**DATASET CONTENT:**
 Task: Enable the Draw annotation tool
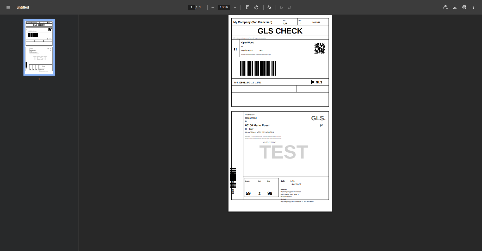269,7
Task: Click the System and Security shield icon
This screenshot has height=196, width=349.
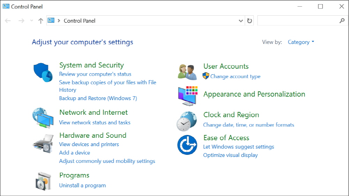Action: tap(43, 72)
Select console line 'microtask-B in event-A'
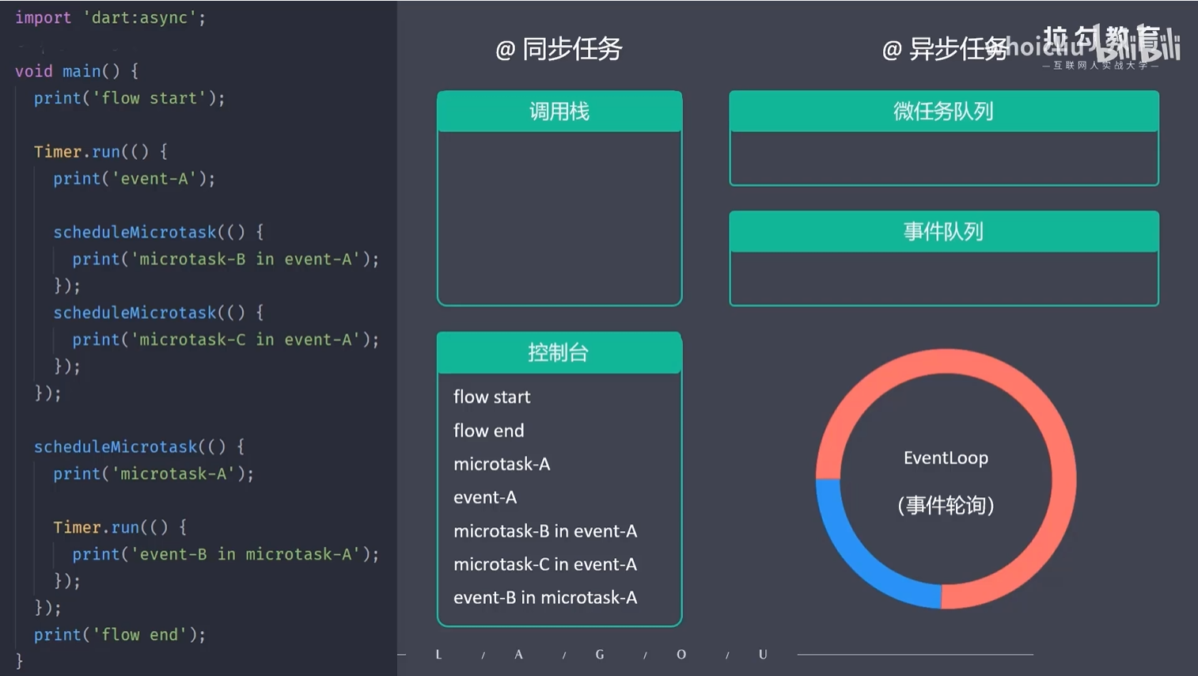Viewport: 1198px width, 676px height. pos(544,531)
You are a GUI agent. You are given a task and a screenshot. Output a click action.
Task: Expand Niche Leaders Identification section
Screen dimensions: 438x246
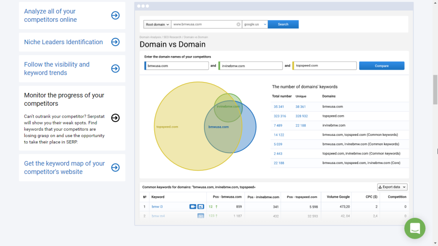(63, 42)
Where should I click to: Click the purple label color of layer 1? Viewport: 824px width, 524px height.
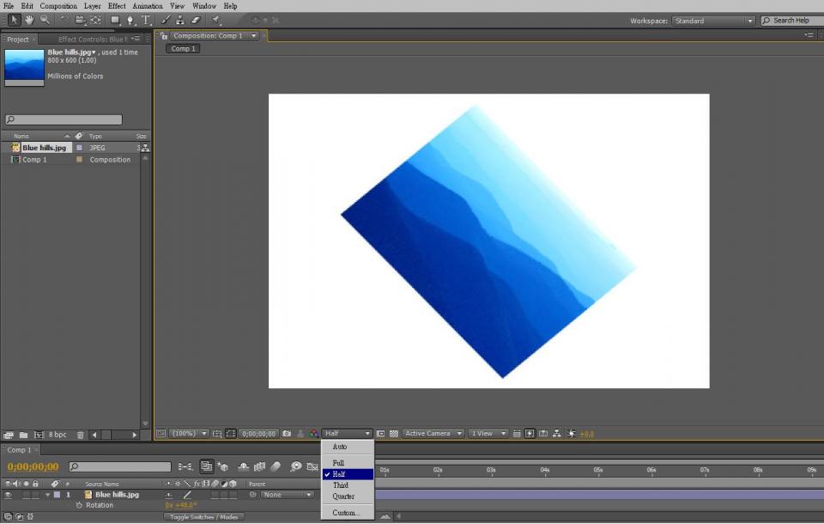[x=58, y=495]
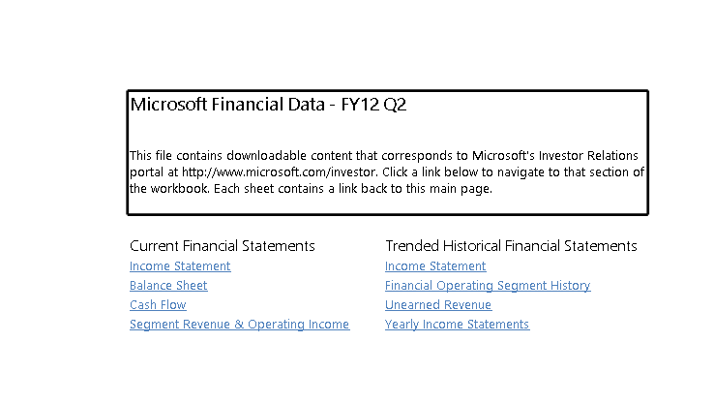Image resolution: width=714 pixels, height=405 pixels.
Task: Click the Trended Historical Financial Statements heading
Action: (511, 246)
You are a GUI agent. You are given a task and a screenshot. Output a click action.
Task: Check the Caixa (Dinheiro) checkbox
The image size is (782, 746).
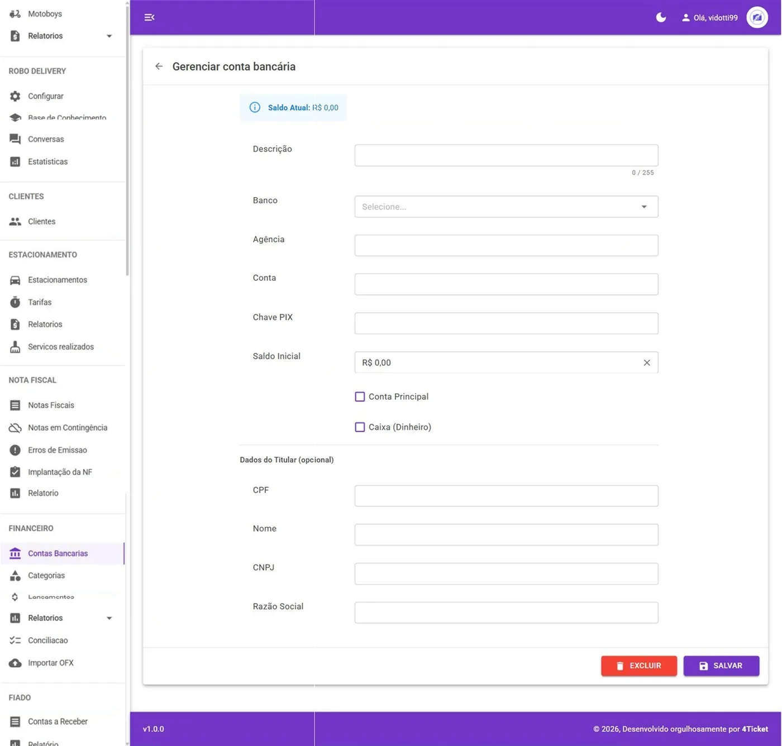[360, 427]
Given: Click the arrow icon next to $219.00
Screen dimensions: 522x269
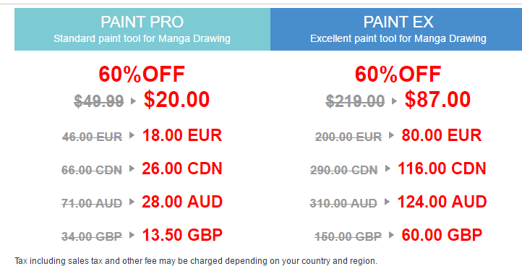Looking at the screenshot, I should click(394, 101).
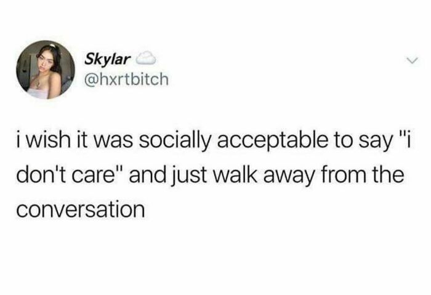
Task: Click the cloud emoji next to Skylar
Action: (146, 58)
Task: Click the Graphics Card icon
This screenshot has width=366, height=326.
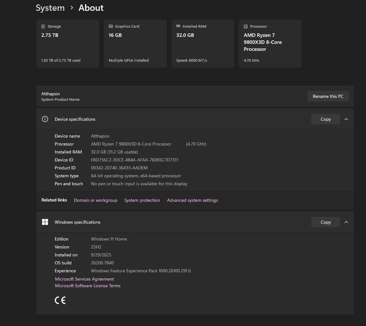Action: click(111, 27)
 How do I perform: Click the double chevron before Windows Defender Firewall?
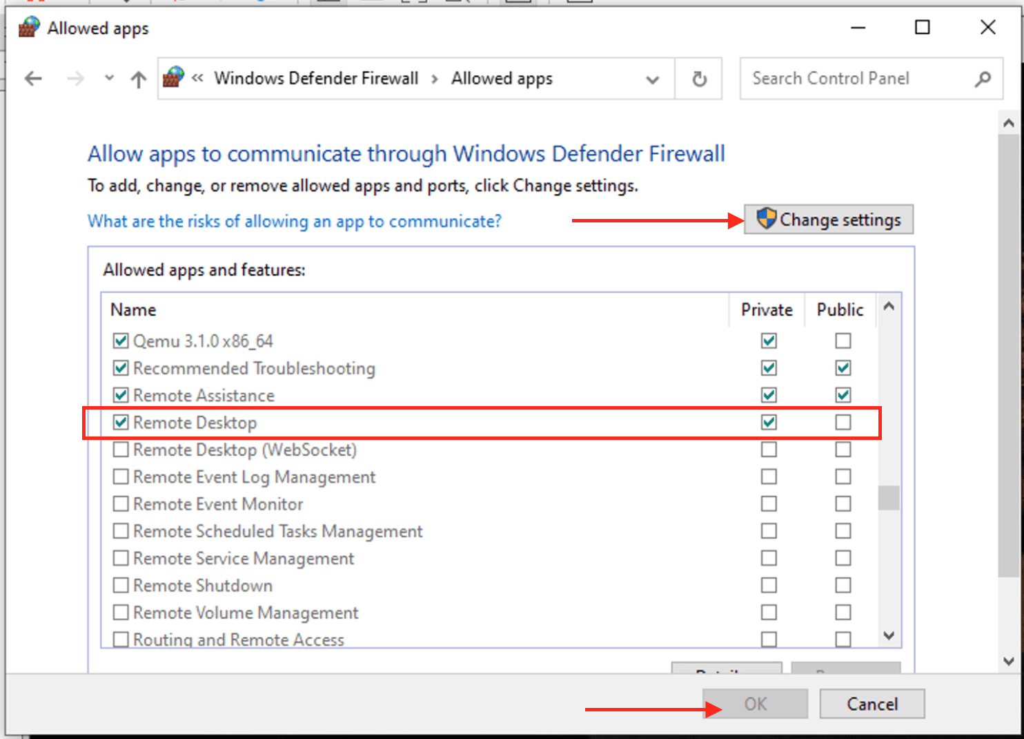pyautogui.click(x=197, y=78)
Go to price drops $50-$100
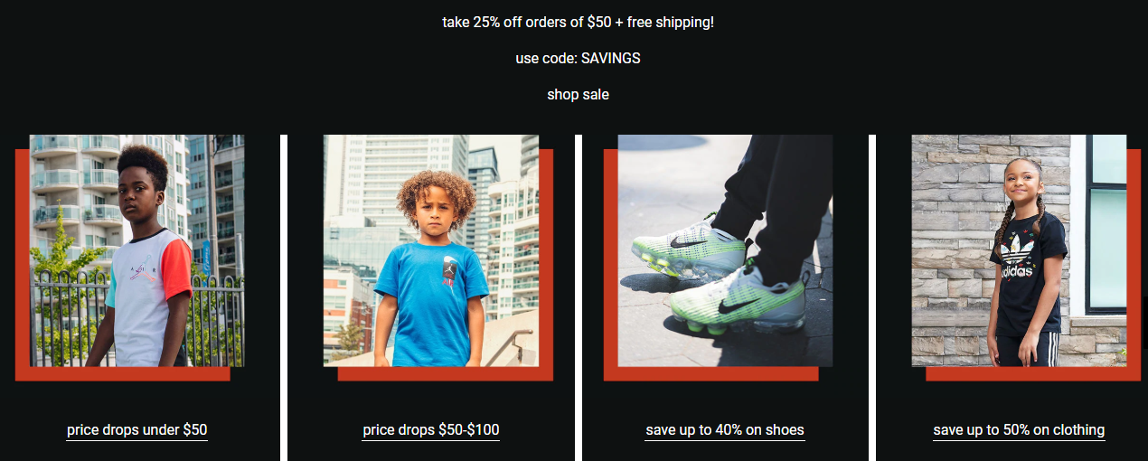Viewport: 1148px width, 461px height. pyautogui.click(x=431, y=430)
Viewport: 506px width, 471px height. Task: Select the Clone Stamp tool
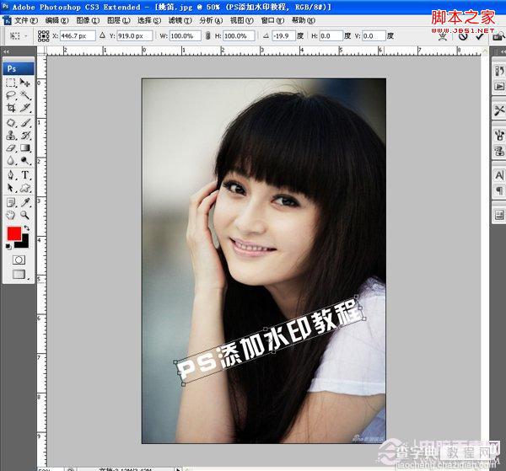click(x=11, y=135)
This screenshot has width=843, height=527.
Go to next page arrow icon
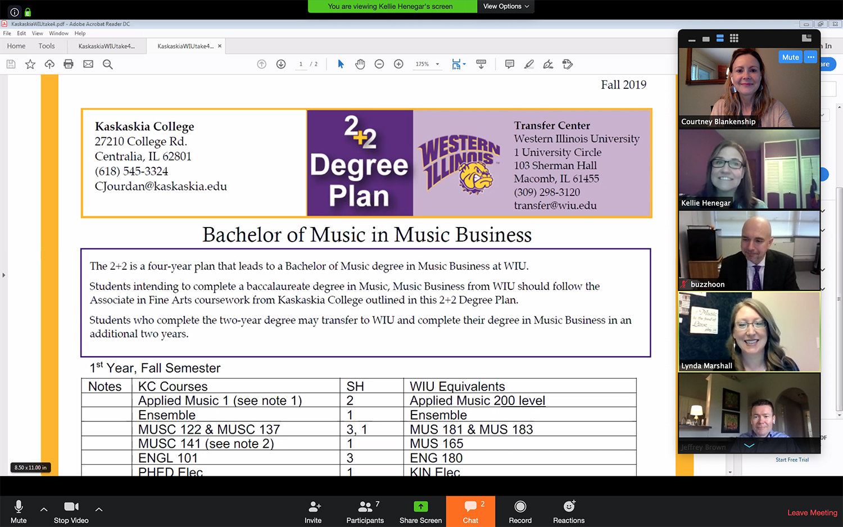[x=281, y=64]
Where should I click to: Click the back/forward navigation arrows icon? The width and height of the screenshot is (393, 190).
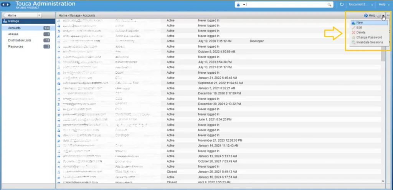point(7,5)
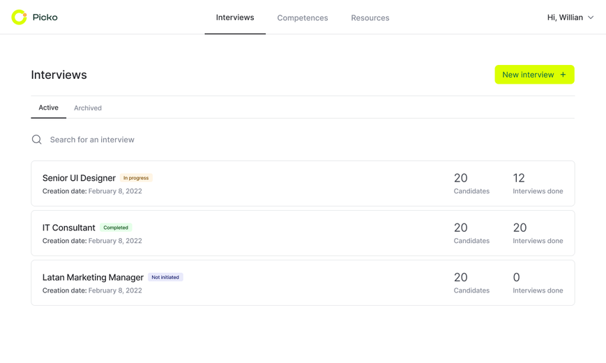Viewport: 606px width, 363px height.
Task: Expand the Hi, Willian user menu chevron
Action: (x=591, y=17)
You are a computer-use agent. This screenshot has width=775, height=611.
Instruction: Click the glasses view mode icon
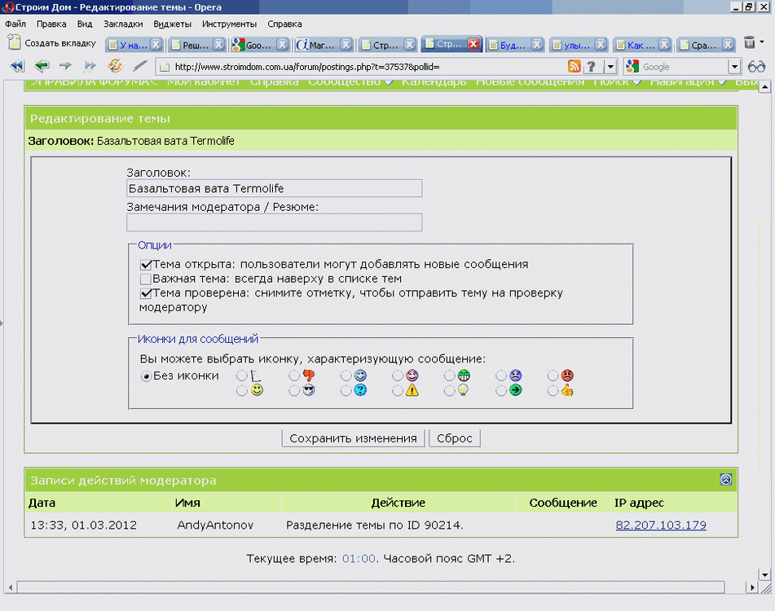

**TASK DESCRIPTION:** Repeat the material above exactly; any picture in it is left out.

**RESPONSE TO THE EXERCISE:**
 Task: Enable the Draw annotation tool
269,7
Task: Click the System and Security shield icon
This screenshot has height=196, width=349.
Action: tap(43, 72)
Select console line 'microtask-B in event-A'
Viewport: 1198px width, 676px height. pos(544,531)
You are a GUI agent. You are given a task and a screenshot. Output a click action.
Task: Expand Niche Leaders Identification section
Screen dimensions: 438x246
(63, 42)
Where should I click to: Click the purple label color of layer 1? Viewport: 824px width, 524px height.
[x=58, y=495]
Image resolution: width=714 pixels, height=405 pixels.
Task: Click the Trended Historical Financial Statements heading
Action: (511, 246)
You are a GUI agent. You are given a task and a screenshot. Output a click action.
Task: Check the Caixa (Dinheiro) checkbox
The image size is (782, 746).
[360, 427]
Given: Click the arrow icon next to $219.00
Screen dimensions: 522x269
Looking at the screenshot, I should click(394, 101).
Task: Click the cloud emoji next to Skylar
Action: (146, 58)
Task: Click the Graphics Card icon
This screenshot has width=366, height=326.
Action: click(111, 27)
 How do I perform: Click the double chevron before Windows Defender Firewall?
pyautogui.click(x=197, y=78)
Go to price drops $50-$100
Viewport: 1148px width, 461px height. pyautogui.click(x=431, y=430)
Viewport: 506px width, 471px height. Task: Select the Clone Stamp tool
click(x=11, y=135)
This screenshot has width=843, height=527.
Go to next page arrow icon
[x=281, y=64]
Where should I click to: Click the back/forward navigation arrows icon? The width and height of the screenshot is (393, 190).
point(7,5)
Viewport: 606px width, 363px height.
Task: Expand the Hi, Willian user menu chevron
Action: (x=591, y=17)
You are a computer-use agent. This screenshot has width=775, height=611.
Instruction: Click the glasses view mode icon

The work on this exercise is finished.